Without including any pictures, copy each entry below exactly.
┌──
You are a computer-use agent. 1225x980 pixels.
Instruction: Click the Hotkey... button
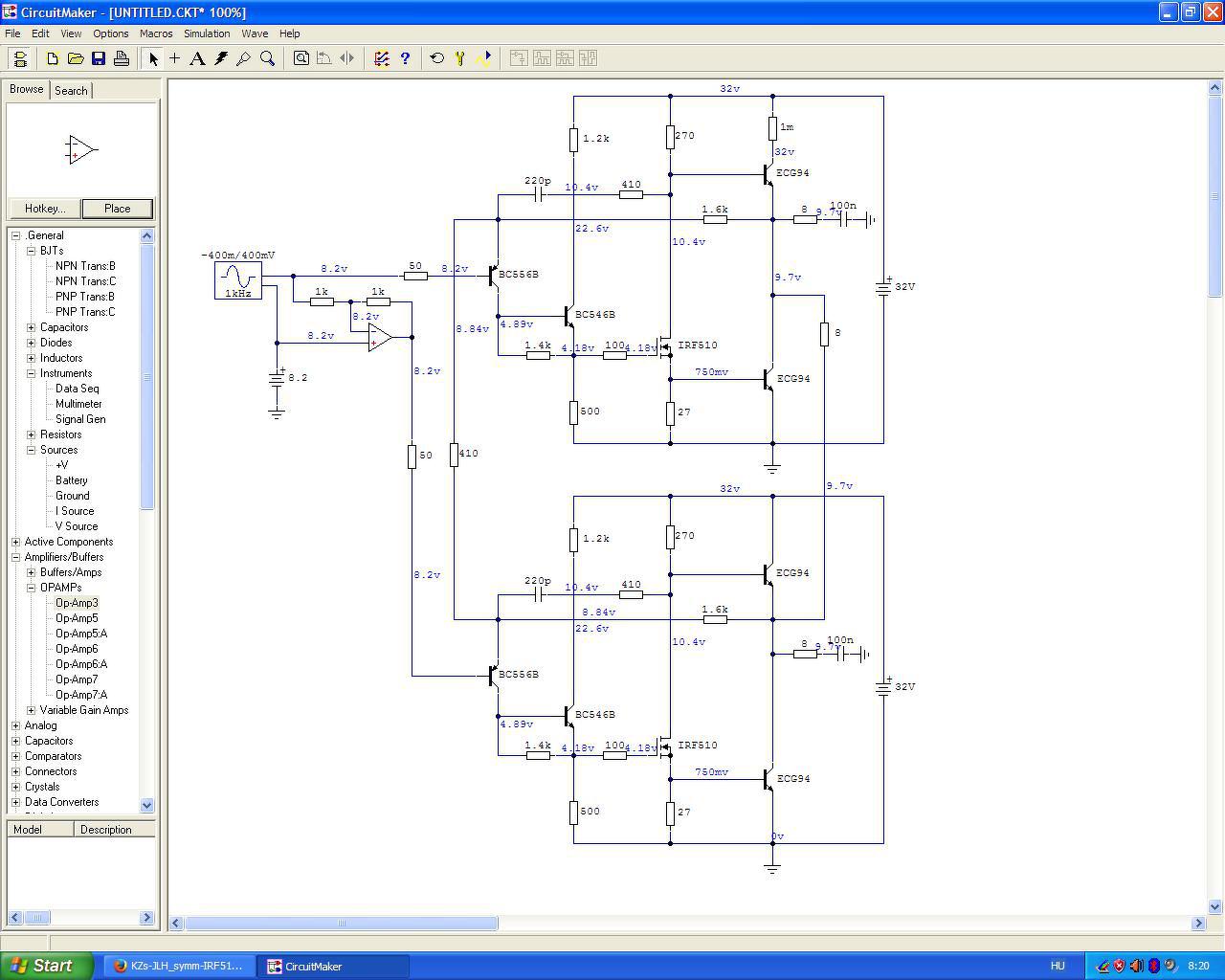(x=45, y=209)
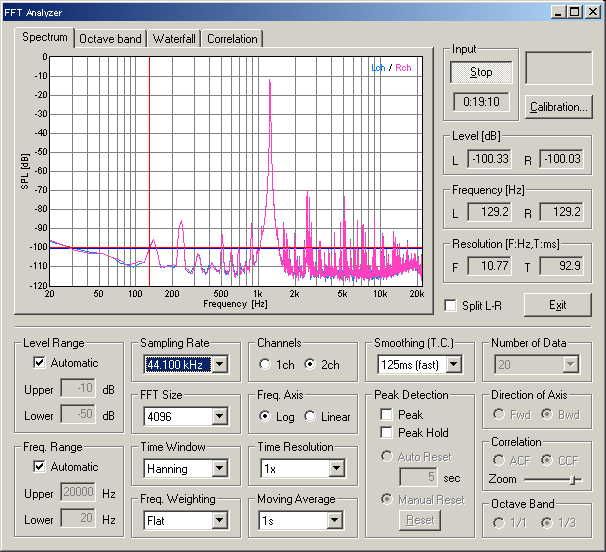Open the Moving Average dropdown
This screenshot has height=552, width=606.
(335, 521)
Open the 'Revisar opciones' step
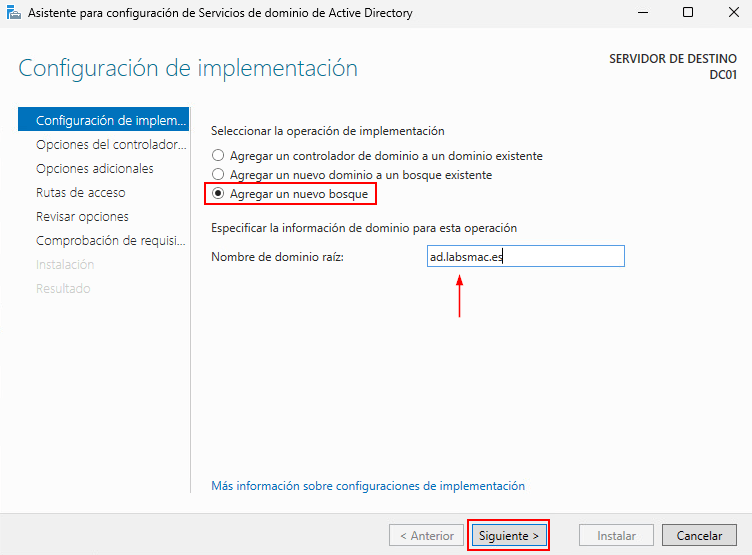752x555 pixels. point(83,217)
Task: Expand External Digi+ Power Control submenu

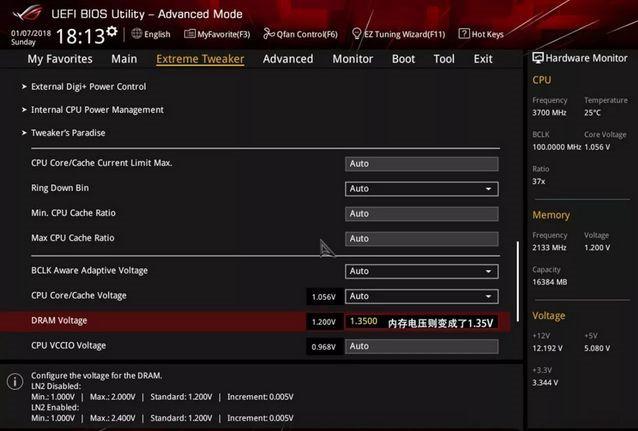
└──
> [Worked solution]:
You are a computer-use agent. 1225x980 pixels.
Instruction: Click the Hotkey... button
(x=45, y=209)
Open the Moving Average dropdown
This screenshot has height=552, width=606.
(335, 521)
Open the 'Revisar opciones' step
752x555 pixels. point(83,217)
Task: Expand External Digi+ Power Control submenu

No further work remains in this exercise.